+++ GIVEN ENTRIES +++

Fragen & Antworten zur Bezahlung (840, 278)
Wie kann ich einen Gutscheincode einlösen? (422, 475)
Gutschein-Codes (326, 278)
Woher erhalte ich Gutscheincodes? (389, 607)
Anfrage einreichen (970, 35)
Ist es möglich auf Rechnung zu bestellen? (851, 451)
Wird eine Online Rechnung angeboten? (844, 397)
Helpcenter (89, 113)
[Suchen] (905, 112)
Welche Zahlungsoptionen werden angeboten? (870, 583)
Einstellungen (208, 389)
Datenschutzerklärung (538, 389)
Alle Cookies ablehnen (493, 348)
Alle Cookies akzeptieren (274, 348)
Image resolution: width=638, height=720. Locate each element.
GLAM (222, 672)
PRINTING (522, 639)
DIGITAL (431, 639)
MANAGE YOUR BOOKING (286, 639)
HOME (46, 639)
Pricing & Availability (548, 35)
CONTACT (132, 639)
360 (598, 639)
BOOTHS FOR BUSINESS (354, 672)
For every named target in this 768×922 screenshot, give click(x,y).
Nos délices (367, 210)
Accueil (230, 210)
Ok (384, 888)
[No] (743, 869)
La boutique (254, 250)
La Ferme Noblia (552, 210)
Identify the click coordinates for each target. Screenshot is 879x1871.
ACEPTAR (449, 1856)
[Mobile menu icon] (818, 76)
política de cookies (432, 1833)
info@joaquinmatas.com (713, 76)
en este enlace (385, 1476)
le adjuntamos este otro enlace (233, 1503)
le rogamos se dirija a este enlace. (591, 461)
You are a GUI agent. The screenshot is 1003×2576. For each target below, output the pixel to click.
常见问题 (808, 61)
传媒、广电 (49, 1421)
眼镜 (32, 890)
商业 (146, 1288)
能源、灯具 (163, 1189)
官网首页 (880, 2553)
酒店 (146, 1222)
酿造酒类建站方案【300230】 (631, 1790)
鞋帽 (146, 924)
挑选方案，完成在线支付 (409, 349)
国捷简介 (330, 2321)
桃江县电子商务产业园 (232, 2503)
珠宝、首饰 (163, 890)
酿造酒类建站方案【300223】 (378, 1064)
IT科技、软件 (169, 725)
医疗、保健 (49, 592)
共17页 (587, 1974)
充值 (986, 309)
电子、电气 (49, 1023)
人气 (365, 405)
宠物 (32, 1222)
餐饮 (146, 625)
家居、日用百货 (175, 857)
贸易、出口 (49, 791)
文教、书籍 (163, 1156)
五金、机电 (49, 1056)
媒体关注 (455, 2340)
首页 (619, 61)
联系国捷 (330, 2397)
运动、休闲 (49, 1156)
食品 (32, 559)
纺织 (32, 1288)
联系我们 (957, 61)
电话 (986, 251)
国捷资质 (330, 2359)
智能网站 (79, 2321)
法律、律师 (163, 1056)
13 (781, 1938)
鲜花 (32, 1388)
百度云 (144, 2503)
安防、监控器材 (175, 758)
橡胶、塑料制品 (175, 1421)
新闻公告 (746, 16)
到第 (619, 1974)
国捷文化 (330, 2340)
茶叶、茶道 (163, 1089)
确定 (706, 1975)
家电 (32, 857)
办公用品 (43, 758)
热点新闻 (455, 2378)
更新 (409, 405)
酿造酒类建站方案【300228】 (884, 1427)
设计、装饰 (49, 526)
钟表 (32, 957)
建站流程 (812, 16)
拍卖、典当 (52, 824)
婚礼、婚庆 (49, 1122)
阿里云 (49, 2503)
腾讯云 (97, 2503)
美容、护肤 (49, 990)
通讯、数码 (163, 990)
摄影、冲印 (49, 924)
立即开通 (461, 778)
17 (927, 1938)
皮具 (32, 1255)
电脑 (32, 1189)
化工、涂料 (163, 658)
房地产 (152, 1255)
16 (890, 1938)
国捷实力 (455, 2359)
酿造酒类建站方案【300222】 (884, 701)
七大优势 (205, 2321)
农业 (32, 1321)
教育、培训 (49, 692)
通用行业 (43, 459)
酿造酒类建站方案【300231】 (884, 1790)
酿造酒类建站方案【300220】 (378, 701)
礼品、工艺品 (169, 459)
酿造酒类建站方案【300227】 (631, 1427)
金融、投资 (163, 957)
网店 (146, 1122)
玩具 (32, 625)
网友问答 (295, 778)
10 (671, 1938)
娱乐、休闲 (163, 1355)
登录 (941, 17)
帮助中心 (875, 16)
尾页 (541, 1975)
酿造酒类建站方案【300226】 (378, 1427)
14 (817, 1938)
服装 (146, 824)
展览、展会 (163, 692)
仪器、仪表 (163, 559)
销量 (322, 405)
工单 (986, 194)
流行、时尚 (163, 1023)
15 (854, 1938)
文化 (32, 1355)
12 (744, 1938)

+++

▸ **TASK DIRECTIONS**
Could you return the rows verbatim, starting at the row that contains "七大优势 (205, 2321)" and stopping after the row that contains "仪器、仪表 (163, 559)"?

▸ **EXERCISE RESPONSE**
七大优势 (205, 2321)
农业 (32, 1321)
教育、培训 (49, 692)
通用行业 (43, 459)
酿造酒类建站方案【300231】 (884, 1790)
酿造酒类建站方案【300220】 (378, 701)
礼品、工艺品 (169, 459)
酿造酒类建站方案【300227】 (631, 1427)
金融、投资 (163, 957)
网店 (146, 1122)
玩具 (32, 625)
网友问答 (295, 778)
10 (671, 1938)
娱乐、休闲 (163, 1355)
登录 (941, 17)
帮助中心 (875, 16)
尾页 (541, 1975)
酿造酒类建站方案【300226】 (378, 1427)
14 (817, 1938)
服装 (146, 824)
展览、展会 (163, 692)
仪器、仪表 (163, 559)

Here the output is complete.